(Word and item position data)
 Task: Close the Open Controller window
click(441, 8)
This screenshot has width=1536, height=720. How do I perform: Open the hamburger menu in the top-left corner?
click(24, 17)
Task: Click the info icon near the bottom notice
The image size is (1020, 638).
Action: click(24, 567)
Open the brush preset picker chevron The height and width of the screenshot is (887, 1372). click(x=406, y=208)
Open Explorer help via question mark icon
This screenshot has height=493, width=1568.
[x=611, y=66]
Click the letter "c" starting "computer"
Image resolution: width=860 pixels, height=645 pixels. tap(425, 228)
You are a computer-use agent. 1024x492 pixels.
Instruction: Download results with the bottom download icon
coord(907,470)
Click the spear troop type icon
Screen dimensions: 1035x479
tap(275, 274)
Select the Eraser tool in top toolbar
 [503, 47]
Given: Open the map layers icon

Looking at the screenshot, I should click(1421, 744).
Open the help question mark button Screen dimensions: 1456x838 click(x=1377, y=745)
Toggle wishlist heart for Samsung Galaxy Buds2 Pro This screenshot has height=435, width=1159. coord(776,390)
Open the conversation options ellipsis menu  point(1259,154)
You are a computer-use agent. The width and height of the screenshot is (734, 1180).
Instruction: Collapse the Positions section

### INSTRUCTION
Copy all of the rows above line for line, without changing anything.

### RESULT
 Task: Close the Open Controller window
click(441, 8)
This screenshot has width=1536, height=720. How do I perform: Open the hamburger menu in the top-left corner?
click(24, 17)
Task: Click the info icon near the bottom notice
The image size is (1020, 638).
Action: click(24, 567)
Open the brush preset picker chevron The height and width of the screenshot is (887, 1372). click(x=406, y=208)
Open Explorer help via question mark icon
This screenshot has height=493, width=1568.
[x=611, y=66]
Click the letter "c" starting "computer"
Image resolution: width=860 pixels, height=645 pixels. tap(425, 228)
You are a computer-use agent. 1024x492 pixels.
Instruction: Download results with the bottom download icon
coord(907,470)
Click the spear troop type icon
Screen dimensions: 1035x479
tap(275, 274)
Select the Eraser tool in top toolbar
 [503, 47]
Given: Open the map layers icon

Looking at the screenshot, I should click(1421, 744).
Open the help question mark button Screen dimensions: 1456x838 click(x=1377, y=745)
Toggle wishlist heart for Samsung Galaxy Buds2 Pro This screenshot has height=435, width=1159. coord(776,390)
Open the conversation options ellipsis menu  point(1259,154)
You are a computer-use agent. The width and height of the screenshot is (734, 1180).
Instruction: Collapse the Positions section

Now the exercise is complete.